Modern development tools can greatly assist whether you refactor or rewrite. Graphite is one such tool: a code review and collaboration platform that works with GitHub to streamline how teams manage changes. Graphite uses a stacked pull request model, allowing developers to break large code changes into a series of smaller PRs that can be reviewed and merged one by one. This approach encourages continuous, incremental improvements – ideal for refactoring efforts. By reviewing bite-sized changes, developers stay unblocked and catch issues early, and any given update is easy to roll back if needed.

Beyond code review, teams also leverage automated quality tools to keep a codebase healthy. Static analysis platforms (like SonarQube) automatically scan for bugs and code smells, highlighting areas that need refactoring. Automated tests and continuous integration (CI) are equally crucial – they help verify that you haven't broken existing functionality. Practices such as feature flags or canary releases can mitigate risk during a rewrite by allowing gradual rollout of the new system. Using modern tooling and best practices reduces the risks of both refactoring and rewriting, enabling your team to manage technical debt proactively.

In the end, choosing refactoring vs. rewriting is about balancing trade-offs.

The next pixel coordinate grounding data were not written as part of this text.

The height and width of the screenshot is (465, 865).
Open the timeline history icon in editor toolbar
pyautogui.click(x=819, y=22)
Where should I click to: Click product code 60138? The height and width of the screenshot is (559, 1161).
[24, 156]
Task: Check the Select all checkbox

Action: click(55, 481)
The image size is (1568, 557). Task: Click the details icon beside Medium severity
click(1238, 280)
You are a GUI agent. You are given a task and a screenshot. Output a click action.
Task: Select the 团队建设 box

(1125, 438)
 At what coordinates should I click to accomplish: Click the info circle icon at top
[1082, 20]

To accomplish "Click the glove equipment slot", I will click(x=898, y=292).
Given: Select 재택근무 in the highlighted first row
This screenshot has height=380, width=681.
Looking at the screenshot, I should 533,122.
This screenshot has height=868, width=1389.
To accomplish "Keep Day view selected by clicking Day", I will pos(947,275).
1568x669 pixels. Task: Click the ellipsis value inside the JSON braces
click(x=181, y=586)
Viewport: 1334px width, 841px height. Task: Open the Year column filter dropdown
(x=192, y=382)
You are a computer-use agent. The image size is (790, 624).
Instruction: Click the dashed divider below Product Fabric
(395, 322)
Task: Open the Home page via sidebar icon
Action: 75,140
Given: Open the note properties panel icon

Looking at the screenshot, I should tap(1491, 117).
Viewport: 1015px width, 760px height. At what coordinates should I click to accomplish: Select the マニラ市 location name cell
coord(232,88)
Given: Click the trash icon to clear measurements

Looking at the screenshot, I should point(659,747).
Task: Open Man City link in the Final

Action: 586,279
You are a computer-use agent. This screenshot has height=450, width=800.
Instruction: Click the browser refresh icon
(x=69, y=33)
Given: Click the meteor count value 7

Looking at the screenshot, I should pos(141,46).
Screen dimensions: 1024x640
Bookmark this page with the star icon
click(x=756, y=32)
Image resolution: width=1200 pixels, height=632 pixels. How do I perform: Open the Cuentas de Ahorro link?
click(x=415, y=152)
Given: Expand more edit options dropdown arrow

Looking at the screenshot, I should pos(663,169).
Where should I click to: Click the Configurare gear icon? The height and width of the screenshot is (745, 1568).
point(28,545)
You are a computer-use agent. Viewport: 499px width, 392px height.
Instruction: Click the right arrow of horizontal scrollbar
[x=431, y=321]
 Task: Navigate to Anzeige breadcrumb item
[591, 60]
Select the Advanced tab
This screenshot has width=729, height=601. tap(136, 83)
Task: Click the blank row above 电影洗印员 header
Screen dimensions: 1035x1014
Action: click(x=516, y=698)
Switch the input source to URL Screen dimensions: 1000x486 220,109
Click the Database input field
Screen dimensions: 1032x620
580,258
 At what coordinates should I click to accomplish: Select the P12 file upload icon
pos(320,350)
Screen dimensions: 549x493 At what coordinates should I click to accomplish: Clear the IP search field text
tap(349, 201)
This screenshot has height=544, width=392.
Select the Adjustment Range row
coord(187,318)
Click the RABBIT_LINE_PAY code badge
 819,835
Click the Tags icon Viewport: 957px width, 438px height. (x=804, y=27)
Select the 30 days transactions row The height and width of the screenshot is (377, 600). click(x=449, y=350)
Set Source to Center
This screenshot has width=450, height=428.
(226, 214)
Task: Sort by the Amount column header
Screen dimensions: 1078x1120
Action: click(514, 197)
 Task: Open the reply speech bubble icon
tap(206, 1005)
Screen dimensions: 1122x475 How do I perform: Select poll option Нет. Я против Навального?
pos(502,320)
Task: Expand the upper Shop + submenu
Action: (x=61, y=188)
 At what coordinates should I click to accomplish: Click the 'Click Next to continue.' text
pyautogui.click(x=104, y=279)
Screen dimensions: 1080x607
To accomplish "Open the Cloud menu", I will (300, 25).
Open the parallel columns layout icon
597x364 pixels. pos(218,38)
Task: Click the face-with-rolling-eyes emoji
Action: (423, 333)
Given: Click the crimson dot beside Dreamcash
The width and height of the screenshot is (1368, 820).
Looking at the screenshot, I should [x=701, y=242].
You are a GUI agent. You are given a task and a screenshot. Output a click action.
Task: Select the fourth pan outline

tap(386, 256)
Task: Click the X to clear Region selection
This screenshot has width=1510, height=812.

Refactoring offers a gradual, safer path – it improves the codebase step by step with minimal disruption. Rewriting is a bold, transformative move – it can solve deep-rooted problems at the cost of time and risk. There is no one-size-fits-all answer; each team must weigh its goals, constraints, and the state of the code. Often a mix of both approaches – refactoring where possible, rewriting where necessary – yields the best result. With careful planning and the right practices, you can steer your software toward a cleaner, more maintainable future.